• Task goal: The text below is about Wahab Olasupo Egbewole. List every department, division, or governing body of the University of Ilorin that it names.

Wahab Olasupo Egbewole is a Professor of International law and jurisprudence and a Senior Advocate of Nigeria and the Vice-Chancellor of the University of Ilorin in Nigeria. He is a professor Professor in the Department of Jurisprudence and International Law, University of Ilorin. He was appointed after 25 years of working with the University as a lecturer. He is an academic and a published author.

Background 
Egbewole hails from Ile-ife, of Osun State, Nigeria. He was once the Director of the General Studies Division of the university.

He served on the university's Senate and Governing Council before being named Professor of Jurisprudence and International Law in 2012.

• Dataset extract:
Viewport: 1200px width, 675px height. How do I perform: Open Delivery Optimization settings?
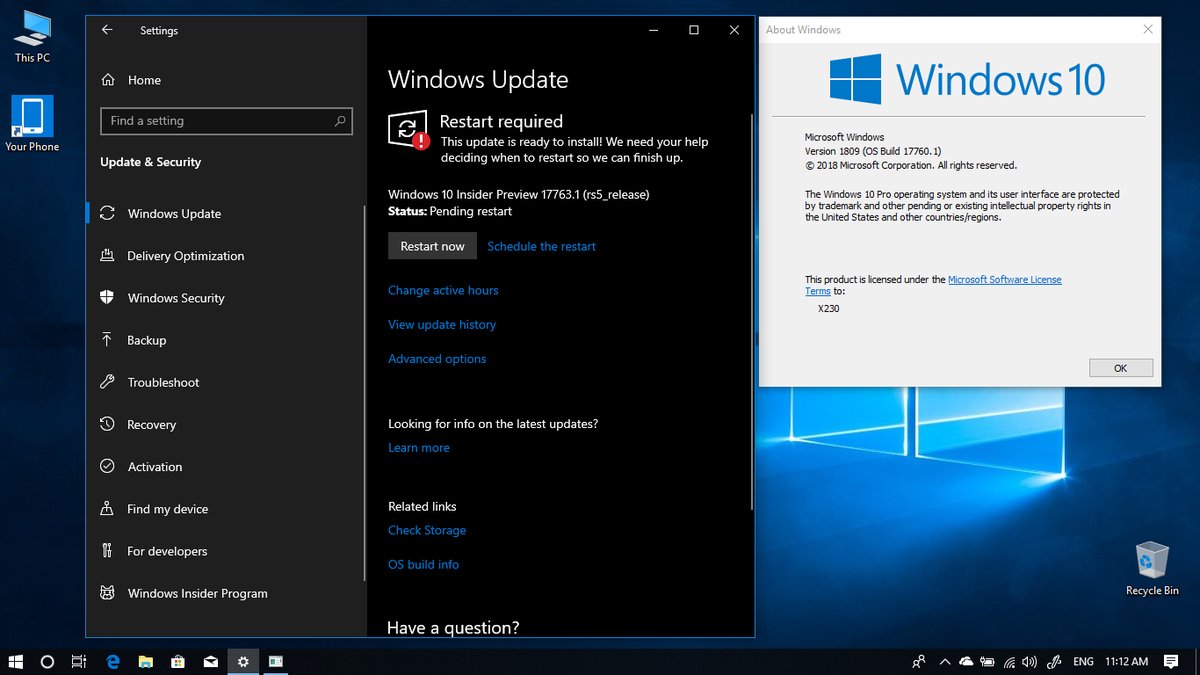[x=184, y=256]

...

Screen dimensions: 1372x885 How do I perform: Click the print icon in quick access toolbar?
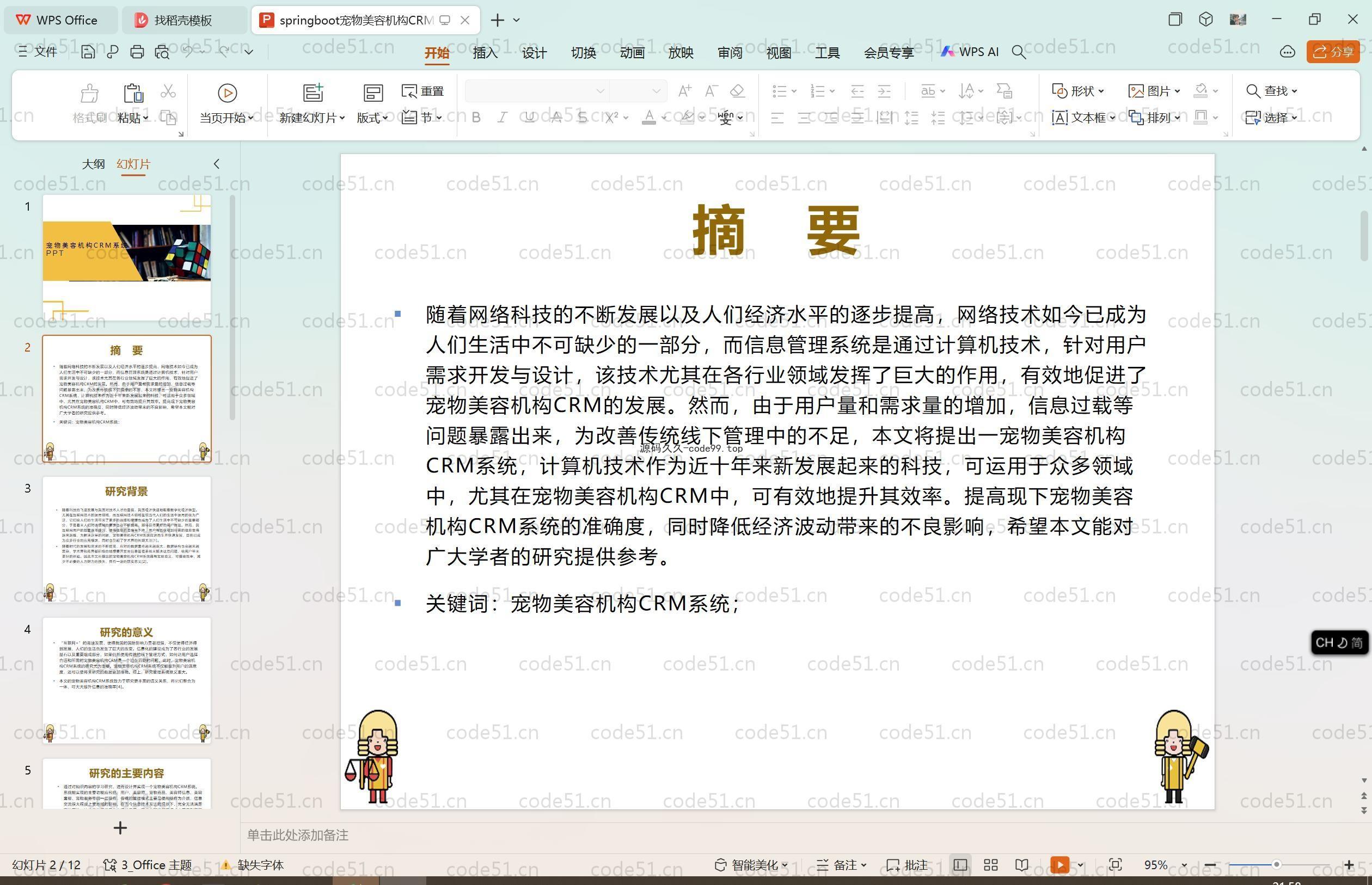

• Reply to the exercise:
- Department of Jurisprudence and International Law
- General Studies Division
- Senate
- Governing Council